My Internship in Canada
108 minutes, French and Creole, NR
DECEMBER 2-4 | FRI 2 & 5:30 | SAT 1 & 7:30 | SUN 3
In this satirical look at the changes of Canadian politics from Oscar-nominated director Philippe Falardeau (Monsieur Lazhar), an independent M.P. suddenly finds himself thrust into the parliamentary spotlight, and it’s up to his young Haitian intern to help the hapless backbencher navigate the complexities and pitfalls of Parliament Hill.
Focusing on the last honest man in office – a rural independent MP (Patrick Huard) who finds himself with the deciding vote over whether the country goes to war – Falardeau wrings laughs out of all the expected corners of the Canadian political psyche. (His Stephen Harper stand-in, played by Paul Doucet, is a particular riot, right down to his cat-loving wife and penchant for piano solos.)
Although the film slips into a few questionable ruts of poor taste – one villain’s stutter is played for laughs, while the entire population of Haiti can be viewed as the butt of a good-intentioned but poorly executed democracy-for-dummies joke – the performances are lived-in and the tone is refreshingly light. A genuine crowd-pleaser, no matter what colour that sign on your lawn might be.
80 minutes, NR
DECEMBER 2-4 | FRI 8:30 | SAT 4 | SUN 12 & 6
A wise drama about finding yourself adrift in mid-life, longing for something essential that you fear has been lost.
Former high school sweethearts Jim (Mark Duplass) and Amanda (Sarah Paulson) have been out of touch for more than 20 years – but by sheer coincidence, they run into each other at a grocery store back in their alpine hometown of Crestline, California. Jim’s mother has died and he’s here to put her house on the market. Amanda is visiting her pregnant sister. They get to talking, first over coffee, then over beer and jellybeans.
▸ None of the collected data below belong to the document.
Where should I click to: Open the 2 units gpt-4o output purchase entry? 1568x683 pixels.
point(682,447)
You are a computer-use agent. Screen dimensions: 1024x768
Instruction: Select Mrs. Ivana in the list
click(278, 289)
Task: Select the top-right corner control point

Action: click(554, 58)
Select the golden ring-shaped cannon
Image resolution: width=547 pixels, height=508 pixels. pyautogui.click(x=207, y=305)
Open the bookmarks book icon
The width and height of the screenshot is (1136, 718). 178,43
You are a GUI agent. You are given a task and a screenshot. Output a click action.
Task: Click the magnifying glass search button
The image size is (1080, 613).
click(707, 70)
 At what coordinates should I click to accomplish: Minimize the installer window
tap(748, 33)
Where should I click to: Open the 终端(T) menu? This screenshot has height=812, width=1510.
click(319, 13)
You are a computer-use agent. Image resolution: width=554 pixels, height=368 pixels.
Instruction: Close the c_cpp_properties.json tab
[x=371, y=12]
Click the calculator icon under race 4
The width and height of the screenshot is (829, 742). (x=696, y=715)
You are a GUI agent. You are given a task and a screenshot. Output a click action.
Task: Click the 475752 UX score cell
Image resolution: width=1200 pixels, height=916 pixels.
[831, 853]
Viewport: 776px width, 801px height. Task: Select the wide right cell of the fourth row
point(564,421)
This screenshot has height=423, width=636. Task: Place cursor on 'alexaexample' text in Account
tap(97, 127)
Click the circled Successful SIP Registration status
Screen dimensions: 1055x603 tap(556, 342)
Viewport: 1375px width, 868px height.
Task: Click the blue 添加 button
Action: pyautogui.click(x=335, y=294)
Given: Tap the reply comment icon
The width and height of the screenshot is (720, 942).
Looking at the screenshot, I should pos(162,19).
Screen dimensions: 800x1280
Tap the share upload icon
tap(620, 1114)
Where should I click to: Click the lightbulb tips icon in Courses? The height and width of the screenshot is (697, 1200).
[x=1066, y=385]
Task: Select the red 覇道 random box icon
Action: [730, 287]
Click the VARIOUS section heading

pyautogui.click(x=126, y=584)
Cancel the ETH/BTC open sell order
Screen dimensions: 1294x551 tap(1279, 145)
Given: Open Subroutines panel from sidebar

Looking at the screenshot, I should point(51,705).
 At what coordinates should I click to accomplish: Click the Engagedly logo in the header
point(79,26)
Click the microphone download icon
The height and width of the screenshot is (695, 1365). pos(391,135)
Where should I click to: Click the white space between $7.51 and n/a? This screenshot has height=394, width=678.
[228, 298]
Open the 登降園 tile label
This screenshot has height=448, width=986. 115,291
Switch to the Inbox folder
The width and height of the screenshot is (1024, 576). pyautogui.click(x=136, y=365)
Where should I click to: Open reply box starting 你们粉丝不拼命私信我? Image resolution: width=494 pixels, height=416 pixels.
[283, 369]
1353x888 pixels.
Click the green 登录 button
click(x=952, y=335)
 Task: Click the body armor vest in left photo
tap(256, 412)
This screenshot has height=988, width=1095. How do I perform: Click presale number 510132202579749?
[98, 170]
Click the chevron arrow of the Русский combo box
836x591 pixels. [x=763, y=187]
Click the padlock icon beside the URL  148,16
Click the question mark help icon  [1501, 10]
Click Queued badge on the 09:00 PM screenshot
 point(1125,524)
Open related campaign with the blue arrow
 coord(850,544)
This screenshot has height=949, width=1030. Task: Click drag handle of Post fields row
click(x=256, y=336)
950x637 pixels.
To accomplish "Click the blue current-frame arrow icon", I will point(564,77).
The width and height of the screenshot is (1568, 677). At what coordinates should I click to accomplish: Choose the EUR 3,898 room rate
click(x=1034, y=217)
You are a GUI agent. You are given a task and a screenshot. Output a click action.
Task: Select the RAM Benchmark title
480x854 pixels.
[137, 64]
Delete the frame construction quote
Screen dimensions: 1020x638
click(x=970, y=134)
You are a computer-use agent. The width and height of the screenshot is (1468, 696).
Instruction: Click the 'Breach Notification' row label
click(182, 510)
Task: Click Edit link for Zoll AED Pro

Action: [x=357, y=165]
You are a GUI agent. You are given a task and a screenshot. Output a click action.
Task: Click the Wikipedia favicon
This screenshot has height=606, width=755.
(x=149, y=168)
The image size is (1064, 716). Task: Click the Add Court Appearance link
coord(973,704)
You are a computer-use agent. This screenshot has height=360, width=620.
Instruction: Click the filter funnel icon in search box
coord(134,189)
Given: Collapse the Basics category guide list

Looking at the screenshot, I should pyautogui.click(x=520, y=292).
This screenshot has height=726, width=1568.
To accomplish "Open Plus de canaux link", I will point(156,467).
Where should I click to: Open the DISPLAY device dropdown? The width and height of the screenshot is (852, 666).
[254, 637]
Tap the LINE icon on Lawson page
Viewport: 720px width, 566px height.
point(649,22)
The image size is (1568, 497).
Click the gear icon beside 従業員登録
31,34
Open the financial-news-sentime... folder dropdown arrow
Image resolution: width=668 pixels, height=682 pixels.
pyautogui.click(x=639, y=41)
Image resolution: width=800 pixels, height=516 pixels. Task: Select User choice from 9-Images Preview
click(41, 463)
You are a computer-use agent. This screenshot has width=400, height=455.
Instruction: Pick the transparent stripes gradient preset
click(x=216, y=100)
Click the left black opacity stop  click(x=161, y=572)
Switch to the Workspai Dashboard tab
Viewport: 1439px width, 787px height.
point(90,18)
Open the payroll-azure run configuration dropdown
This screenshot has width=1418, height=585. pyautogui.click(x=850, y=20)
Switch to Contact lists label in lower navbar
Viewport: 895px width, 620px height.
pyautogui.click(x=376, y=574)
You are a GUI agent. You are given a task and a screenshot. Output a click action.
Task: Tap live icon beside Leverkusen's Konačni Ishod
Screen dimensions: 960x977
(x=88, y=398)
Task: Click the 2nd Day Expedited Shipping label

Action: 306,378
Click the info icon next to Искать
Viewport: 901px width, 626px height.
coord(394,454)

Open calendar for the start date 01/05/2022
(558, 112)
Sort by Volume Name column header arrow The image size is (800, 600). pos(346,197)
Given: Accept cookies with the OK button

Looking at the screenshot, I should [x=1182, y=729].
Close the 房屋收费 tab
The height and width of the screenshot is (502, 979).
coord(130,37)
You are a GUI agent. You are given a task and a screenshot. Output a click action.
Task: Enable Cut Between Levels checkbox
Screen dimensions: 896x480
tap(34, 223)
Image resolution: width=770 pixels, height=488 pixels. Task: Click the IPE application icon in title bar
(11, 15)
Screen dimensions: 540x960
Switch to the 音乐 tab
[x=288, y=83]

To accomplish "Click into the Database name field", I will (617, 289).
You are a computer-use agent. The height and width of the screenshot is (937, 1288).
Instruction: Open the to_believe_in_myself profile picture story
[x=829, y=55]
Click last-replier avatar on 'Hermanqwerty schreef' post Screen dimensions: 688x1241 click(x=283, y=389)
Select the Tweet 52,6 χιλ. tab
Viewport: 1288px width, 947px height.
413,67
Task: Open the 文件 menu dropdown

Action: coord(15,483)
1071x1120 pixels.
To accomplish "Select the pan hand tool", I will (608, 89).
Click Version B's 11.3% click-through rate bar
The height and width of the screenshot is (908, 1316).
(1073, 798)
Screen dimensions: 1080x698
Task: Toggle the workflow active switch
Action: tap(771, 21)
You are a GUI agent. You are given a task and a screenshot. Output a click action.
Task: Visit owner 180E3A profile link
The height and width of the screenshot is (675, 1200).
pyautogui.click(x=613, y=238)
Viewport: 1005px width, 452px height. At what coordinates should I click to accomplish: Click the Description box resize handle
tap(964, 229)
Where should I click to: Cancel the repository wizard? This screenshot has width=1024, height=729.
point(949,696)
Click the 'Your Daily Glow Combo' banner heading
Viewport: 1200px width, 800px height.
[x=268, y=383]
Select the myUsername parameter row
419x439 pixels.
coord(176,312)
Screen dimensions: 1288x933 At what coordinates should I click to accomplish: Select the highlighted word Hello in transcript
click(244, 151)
Before they know it they’re at Jim’s mother’s house, where everything sends them spiraling back into the past. Jim and Amanda’s lives have taken different directions, yet here they are, reconnecting like nothing has changed.
Alex Lehmann’s feature debut is a tender, wise chamber drama about finding yourself adrift in mid-life, longing for something essential that you fear has been lost.